STG Logistics will exit Chapter 11 bankruptcy in the coming weeks after a court approved the carrier's reorganization plan May 22. The Dublin, Ohio-based carrier and 64 affiliates filed for court protection Jan. 12 in the U.S. Bankruptcy Court for the District of New Jersey.

The approval marks the final legal step before STG formally emerges from restructuring. The carrier entered bankruptcy carrying more than $1 billion in debt and has spent the past four months negotiating with creditors and lenders to cut that load and secure new capital.

STG's bankruptcy exit follows a reorganization plan that handed majority ownership to Fortress Investment Group and Invesco, the lenders who provided debtor-in-finance funding during the Chapter 11 process. The carrier secured $150 million in new capital as part of the deal and eliminated roughly $1 billion in debt obligations.

For small fleets, STG's emergence adds another mid-sized carrier back into the market at a time when capacity remains tight in certain lanes. STG operates a mix of dedicated contract carriage and brokerage services, meaning its return to full operations could shift available freight in regional markets where the carrier maintains customer contracts.

The four-month timeline from filing to exit is faster than the industry average for carrier bankruptcies. Yellow Corp., by comparison, liquidated rather than reorganized after filing in August 2023, and its lanes took months to fully redistribute among remaining carriers. STG's ability to secure debtor-in-possession financing and creditor support early in the process allowed the carrier to maintain operations throughout the restructuring.

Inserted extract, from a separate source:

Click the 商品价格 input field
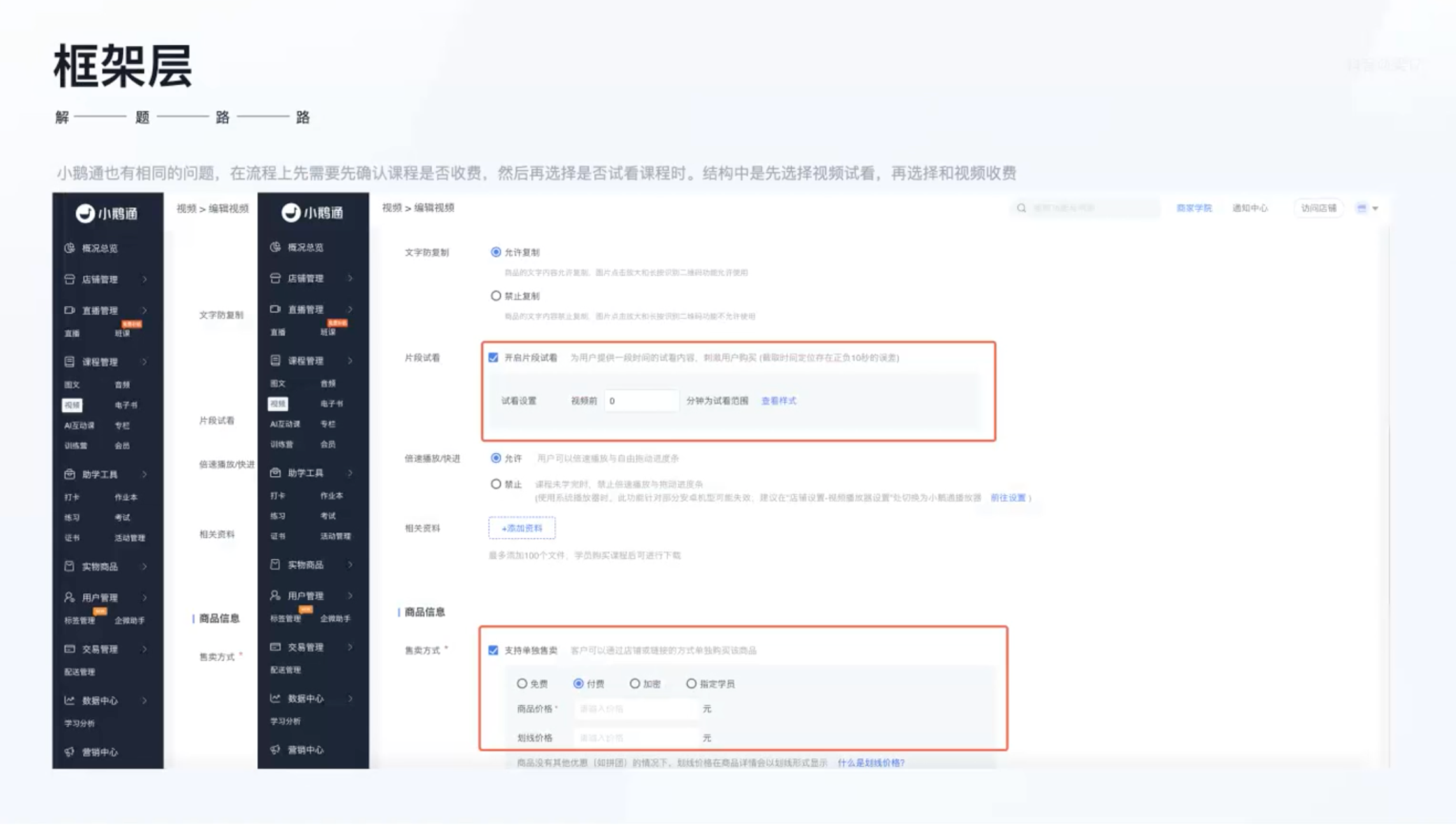 tap(634, 709)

Carriers emerging from bankruptcy typically face tighter insurance terms and closer scrutiny from shippers on financial stability. STG will need to demonstrate consistent service and financial performance to retain and grow its customer base post-emergence. For owner-operators and small fleets competing in the same lanes, the return of a restructured STG means one more carrier bidding on contract freight, though the carrier's reduced debt load may allow it to price more aggressively in certain markets.

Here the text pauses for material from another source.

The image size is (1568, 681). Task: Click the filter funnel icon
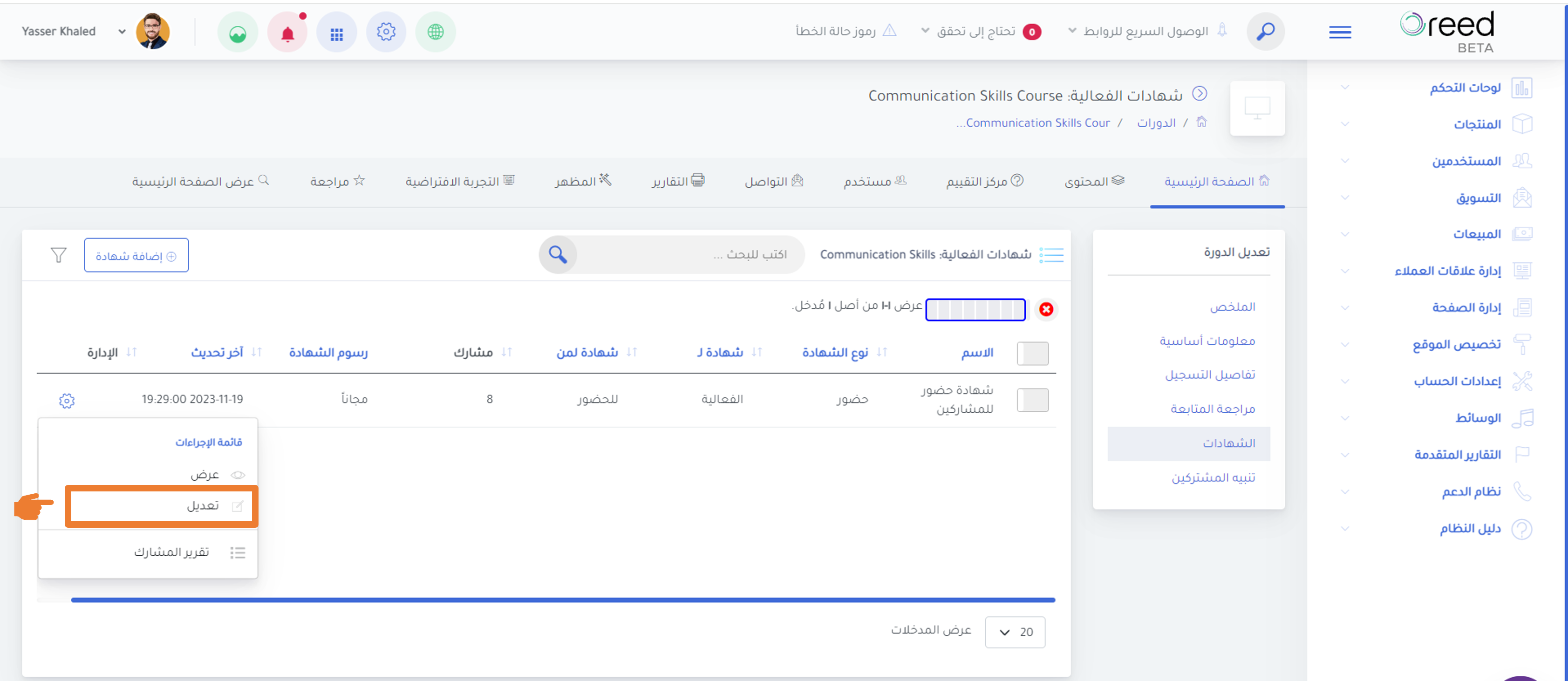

What the court approval means for capacity

The court's backing of STG's plan removes the uncertainty that has hung over the carrier's operations since January. Shippers who moved freight to other carriers during the bankruptcy may now consider returning volume to STG, particularly in dedicated lanes where the carrier had long-standing relationships before filing.

STG's affiliate structure, 64 entities filed alongside the parent company, suggests a complex operational footprint spanning multiple regions and service lines. The reorganization plan likely consolidated or shed underperforming entities while preserving the carrier's core contract and brokerage operations.

For small fleets, the key question is whether STG's emergence tightens or loosens available freight. If the carrier regains shipper confidence quickly, it could pull contract volume that had temporarily shifted to the spot market during the bankruptcy. If shippers remain cautious, STG may lean harder on brokered freight to fill trucks, adding another buyer to spot boards in the lanes where it operates.

The carrier's exit in the coming weeks puts it back in the market ahead of the summer freight season, when produce and consumer goods typically drive higher volumes in certain regions. Whether STG can ramp capacity fast enough to capture that seasonal demand will depend on how many drivers and owner-operators stayed with the carrier through the restructuring and how quickly it can recruit additional capacity if needed.